Stored data:
______________________________

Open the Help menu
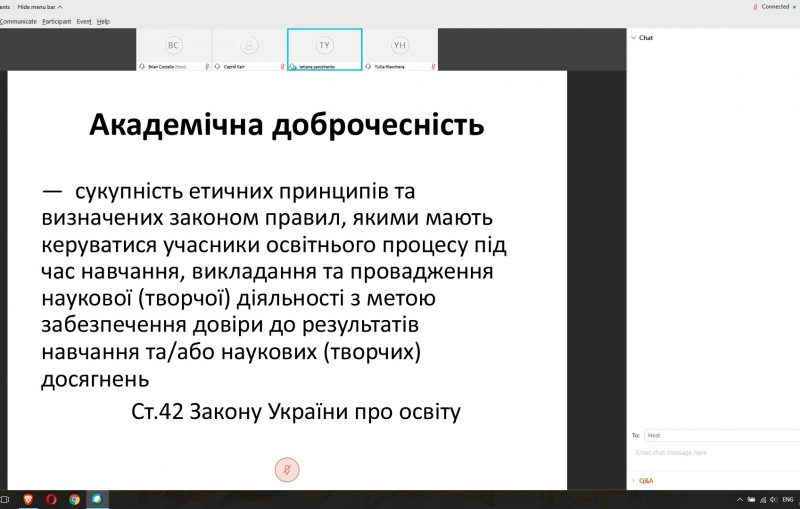tap(103, 21)
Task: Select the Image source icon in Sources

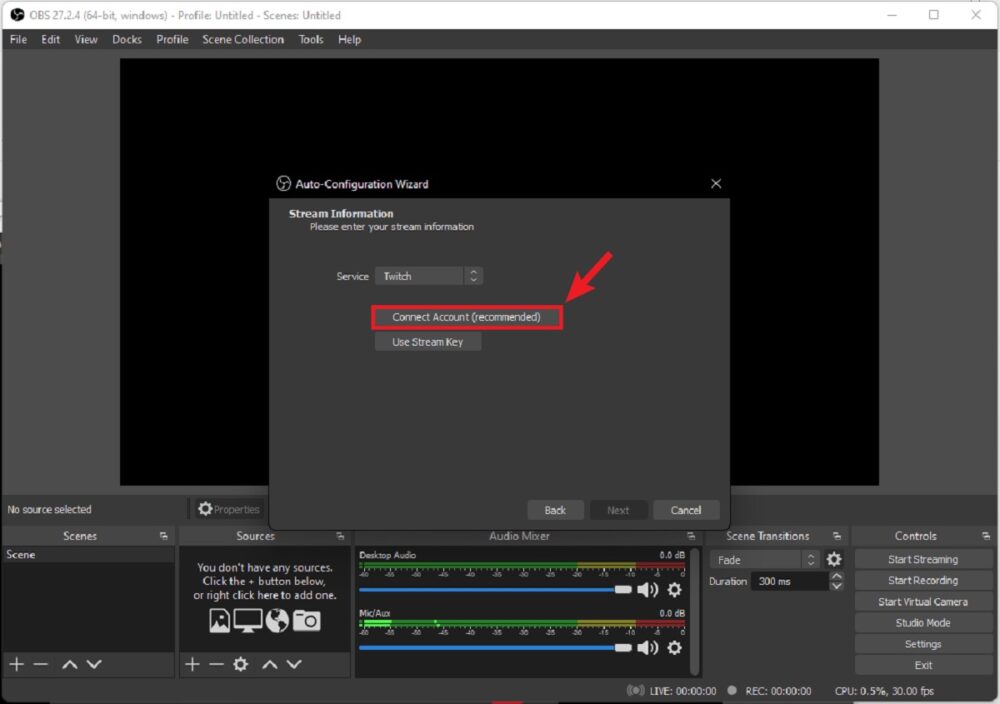Action: (x=220, y=620)
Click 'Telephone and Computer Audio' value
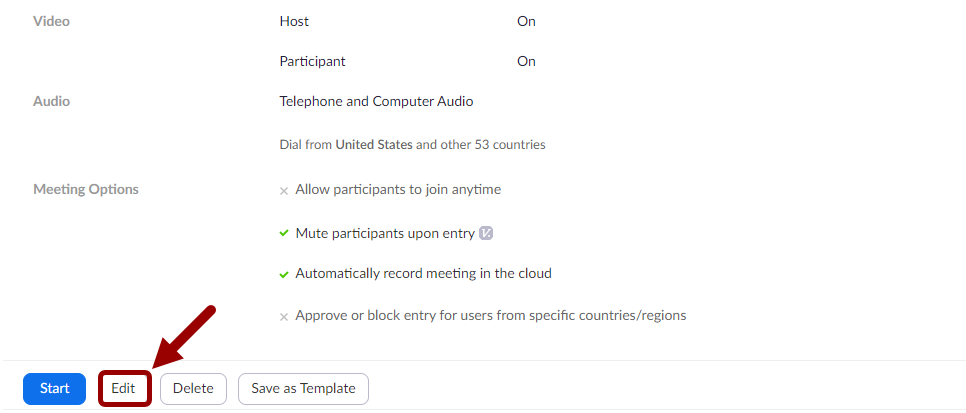 [376, 101]
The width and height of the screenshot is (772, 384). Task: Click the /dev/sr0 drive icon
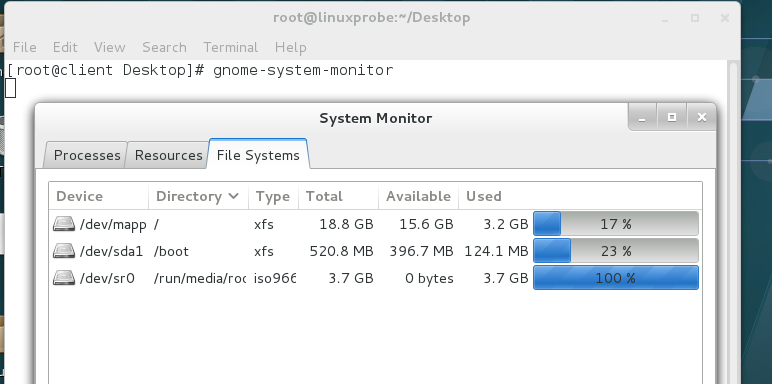[64, 278]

______________________________

TASK PROMPT> Would you please print only the lines running from the one with "The width and" to the final line of the entries above, exactly as written and without pictures?

SOLUTION TO THE EXERCISE>
The width and height of the screenshot is (772, 384). Task: Click the /dev/sr0 drive icon
[64, 278]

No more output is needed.